List each line of the listing below that contains the string "icon". Case counts.

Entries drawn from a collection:
·····

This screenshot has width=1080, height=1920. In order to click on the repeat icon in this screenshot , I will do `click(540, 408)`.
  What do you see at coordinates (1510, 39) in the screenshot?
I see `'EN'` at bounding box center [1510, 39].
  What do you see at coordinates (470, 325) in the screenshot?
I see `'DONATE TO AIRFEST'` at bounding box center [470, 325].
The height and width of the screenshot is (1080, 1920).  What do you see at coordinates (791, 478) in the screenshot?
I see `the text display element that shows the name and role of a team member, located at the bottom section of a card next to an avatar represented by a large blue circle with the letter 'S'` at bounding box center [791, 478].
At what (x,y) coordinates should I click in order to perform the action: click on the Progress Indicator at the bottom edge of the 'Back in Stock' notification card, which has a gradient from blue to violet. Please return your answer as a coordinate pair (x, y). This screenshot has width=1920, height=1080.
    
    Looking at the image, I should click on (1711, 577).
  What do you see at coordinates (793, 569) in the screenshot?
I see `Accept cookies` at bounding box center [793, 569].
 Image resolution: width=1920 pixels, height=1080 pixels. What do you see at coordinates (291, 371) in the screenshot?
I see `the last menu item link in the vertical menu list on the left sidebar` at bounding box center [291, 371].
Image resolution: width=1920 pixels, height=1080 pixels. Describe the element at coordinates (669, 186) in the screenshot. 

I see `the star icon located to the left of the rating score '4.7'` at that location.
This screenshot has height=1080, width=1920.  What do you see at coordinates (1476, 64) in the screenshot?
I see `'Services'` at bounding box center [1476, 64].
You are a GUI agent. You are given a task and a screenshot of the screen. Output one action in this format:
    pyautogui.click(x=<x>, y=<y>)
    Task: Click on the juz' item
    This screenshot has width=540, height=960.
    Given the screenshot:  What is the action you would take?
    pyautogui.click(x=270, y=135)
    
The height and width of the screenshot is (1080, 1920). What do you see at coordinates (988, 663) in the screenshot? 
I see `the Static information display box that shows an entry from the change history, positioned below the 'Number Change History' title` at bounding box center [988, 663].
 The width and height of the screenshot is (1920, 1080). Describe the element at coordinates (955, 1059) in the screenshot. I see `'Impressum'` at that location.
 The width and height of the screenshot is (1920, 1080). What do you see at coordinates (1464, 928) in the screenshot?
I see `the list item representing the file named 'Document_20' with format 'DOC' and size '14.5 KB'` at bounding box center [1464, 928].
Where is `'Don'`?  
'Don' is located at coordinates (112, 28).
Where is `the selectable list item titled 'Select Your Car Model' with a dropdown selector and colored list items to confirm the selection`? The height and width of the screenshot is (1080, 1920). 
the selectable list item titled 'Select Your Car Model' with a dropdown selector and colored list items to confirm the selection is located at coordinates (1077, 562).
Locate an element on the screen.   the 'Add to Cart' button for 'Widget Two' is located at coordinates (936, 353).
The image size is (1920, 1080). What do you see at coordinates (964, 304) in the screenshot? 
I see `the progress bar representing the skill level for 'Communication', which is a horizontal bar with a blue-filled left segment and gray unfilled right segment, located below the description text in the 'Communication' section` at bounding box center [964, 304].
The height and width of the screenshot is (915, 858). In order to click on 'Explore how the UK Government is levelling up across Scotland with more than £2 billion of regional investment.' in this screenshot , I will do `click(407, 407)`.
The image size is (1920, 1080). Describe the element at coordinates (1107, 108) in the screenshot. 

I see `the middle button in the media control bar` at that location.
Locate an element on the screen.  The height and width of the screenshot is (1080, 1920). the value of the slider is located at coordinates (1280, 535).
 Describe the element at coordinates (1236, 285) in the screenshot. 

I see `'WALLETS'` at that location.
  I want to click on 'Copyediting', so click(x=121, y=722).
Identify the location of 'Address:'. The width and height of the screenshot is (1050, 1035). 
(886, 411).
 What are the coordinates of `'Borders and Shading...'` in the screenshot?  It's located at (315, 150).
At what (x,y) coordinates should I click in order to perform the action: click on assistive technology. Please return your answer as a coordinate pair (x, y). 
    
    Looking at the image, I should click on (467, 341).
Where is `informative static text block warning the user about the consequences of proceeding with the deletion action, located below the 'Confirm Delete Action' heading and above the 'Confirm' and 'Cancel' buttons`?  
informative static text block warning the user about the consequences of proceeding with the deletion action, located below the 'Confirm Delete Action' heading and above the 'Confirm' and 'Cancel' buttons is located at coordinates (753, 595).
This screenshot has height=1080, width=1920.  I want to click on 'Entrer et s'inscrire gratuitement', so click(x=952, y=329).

·····

■ TASK RESPONSE
This screenshot has width=1080, height=1920. In order to click on the repeat icon in this screenshot , I will do `click(540, 408)`.
I see `the star icon located to the left of the rating score '4.7'` at that location.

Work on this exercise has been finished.